• **Stated problem**: Rewrite the listing below, replacing each occurrence of "GUI agent" with "UI agent" and leaving everything else unchanged.

═══ Task material ═══

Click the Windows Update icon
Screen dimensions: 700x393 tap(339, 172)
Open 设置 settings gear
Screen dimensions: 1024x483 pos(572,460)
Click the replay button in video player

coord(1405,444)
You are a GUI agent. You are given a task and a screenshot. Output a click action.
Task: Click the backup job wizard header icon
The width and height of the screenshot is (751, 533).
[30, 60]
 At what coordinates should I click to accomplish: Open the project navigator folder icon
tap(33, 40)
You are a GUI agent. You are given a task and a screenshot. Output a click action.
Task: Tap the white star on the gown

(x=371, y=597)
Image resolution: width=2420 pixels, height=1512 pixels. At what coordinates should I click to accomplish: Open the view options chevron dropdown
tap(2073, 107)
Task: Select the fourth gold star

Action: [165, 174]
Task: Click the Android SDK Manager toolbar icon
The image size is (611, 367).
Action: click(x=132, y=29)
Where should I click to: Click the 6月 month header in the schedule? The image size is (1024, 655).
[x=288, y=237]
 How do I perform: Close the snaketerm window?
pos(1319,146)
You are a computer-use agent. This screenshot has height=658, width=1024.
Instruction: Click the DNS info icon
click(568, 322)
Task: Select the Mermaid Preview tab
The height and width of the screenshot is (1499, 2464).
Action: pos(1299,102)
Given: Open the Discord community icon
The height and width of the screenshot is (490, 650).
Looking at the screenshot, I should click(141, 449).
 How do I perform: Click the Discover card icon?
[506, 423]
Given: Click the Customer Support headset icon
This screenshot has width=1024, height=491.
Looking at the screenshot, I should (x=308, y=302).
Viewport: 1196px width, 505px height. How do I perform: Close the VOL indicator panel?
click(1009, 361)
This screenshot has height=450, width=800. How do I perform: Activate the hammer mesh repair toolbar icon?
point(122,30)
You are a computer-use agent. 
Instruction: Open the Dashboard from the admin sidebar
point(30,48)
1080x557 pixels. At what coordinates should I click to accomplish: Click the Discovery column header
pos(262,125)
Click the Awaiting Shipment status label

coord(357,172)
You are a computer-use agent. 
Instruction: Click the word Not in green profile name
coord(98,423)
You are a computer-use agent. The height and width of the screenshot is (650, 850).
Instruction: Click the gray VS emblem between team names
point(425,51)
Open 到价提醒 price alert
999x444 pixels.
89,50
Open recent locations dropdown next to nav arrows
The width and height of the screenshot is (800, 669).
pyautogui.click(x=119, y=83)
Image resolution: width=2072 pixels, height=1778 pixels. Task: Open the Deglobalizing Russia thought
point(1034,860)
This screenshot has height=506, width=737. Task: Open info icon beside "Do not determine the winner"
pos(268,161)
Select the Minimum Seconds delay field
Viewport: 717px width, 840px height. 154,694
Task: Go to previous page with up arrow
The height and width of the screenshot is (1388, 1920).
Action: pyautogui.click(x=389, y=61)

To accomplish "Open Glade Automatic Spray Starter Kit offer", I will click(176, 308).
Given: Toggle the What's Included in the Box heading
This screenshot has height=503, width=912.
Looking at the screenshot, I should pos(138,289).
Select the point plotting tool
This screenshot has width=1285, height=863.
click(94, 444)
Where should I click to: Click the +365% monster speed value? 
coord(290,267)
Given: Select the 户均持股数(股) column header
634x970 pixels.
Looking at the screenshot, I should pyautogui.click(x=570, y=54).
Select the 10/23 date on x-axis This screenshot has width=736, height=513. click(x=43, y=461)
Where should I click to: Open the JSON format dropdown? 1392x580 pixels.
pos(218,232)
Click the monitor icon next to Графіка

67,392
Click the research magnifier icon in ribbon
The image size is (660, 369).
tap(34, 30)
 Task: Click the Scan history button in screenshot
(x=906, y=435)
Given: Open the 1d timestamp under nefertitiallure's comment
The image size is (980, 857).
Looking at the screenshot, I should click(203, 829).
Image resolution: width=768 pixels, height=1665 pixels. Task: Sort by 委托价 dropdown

═══

• **The output**:
Click the Windows Update icon
Screen dimensions: 700x393 tap(339, 172)
Open 设置 settings gear
Screen dimensions: 1024x483 pos(572,460)
Click the replay button in video player

coord(1405,444)
You are a UI agent. You are given a task and a screenshot. Output a click action.
Task: Click the backup job wizard header icon
The width and height of the screenshot is (751, 533).
[30, 60]
 At what coordinates should I click to accomplish: Open the project navigator folder icon
tap(33, 40)
You are a UI agent. You are given a task and a screenshot. Output a click action.
Task: Tap the white star on the gown

(x=371, y=597)
Image resolution: width=2420 pixels, height=1512 pixels. At what coordinates should I click to accomplish: Open the view options chevron dropdown
tap(2073, 107)
Task: Select the fourth gold star

Action: [165, 174]
Task: Click the Android SDK Manager toolbar icon
The image size is (611, 367).
Action: click(x=132, y=29)
Where should I click to: Click the 6月 month header in the schedule? The image size is (1024, 655).
[x=288, y=237]
 How do I perform: Close the snaketerm window?
pos(1319,146)
You are a computer-use agent. This screenshot has height=658, width=1024.
Instruction: Click the DNS info icon
click(568, 322)
Task: Select the Mermaid Preview tab
The height and width of the screenshot is (1499, 2464).
Action: pos(1299,102)
Given: Open the Discord community icon
The height and width of the screenshot is (490, 650).
Looking at the screenshot, I should click(141, 449).
 How do I perform: Click the Discover card icon?
[506, 423]
Given: Click the Customer Support headset icon
This screenshot has width=1024, height=491.
Looking at the screenshot, I should (x=308, y=302).
Viewport: 1196px width, 505px height. How do I perform: Close the VOL indicator panel?
click(1009, 361)
This screenshot has height=450, width=800. How do I perform: Activate the hammer mesh repair toolbar icon?
point(122,30)
You are a computer-use agent. 
Instruction: Open the Dashboard from the admin sidebar
point(30,48)
1080x557 pixels. At what coordinates should I click to accomplish: Click the Discovery column header
pos(262,125)
Click the Awaiting Shipment status label

coord(357,172)
You are a computer-use agent. 
Instruction: Click the word Not in green profile name
coord(98,423)
You are a computer-use agent. The height and width of the screenshot is (650, 850).
Instruction: Click the gray VS emblem between team names
point(425,51)
Open 到价提醒 price alert
999x444 pixels.
89,50
Open recent locations dropdown next to nav arrows
The width and height of the screenshot is (800, 669).
pyautogui.click(x=119, y=83)
Image resolution: width=2072 pixels, height=1778 pixels. Task: Open the Deglobalizing Russia thought
point(1034,860)
This screenshot has height=506, width=737. Task: Open info icon beside "Do not determine the winner"
pos(268,161)
Select the Minimum Seconds delay field
Viewport: 717px width, 840px height. 154,694
Task: Go to previous page with up arrow
The height and width of the screenshot is (1388, 1920).
Action: pyautogui.click(x=389, y=61)

To accomplish "Open Glade Automatic Spray Starter Kit offer", I will click(176, 308).
Given: Toggle the What's Included in the Box heading
This screenshot has height=503, width=912.
Looking at the screenshot, I should pos(138,289).
Select the point plotting tool
This screenshot has width=1285, height=863.
click(94, 444)
Where should I click to: Click the +365% monster speed value? 
coord(290,267)
Given: Select the 户均持股数(股) column header
634x970 pixels.
Looking at the screenshot, I should pyautogui.click(x=570, y=54).
Select the 10/23 date on x-axis This screenshot has width=736, height=513. click(x=43, y=461)
Where should I click to: Open the JSON format dropdown? 1392x580 pixels.
pos(218,232)
Click the monitor icon next to Графіка

67,392
Click the research magnifier icon in ribbon
The image size is (660, 369).
tap(34, 30)
 Task: Click the Scan history button in screenshot
(x=906, y=435)
Given: Open the 1d timestamp under nefertitiallure's comment
The image size is (980, 857).
Looking at the screenshot, I should click(203, 829).
Image resolution: width=768 pixels, height=1665 pixels. Task: Sort by 委托价 dropdown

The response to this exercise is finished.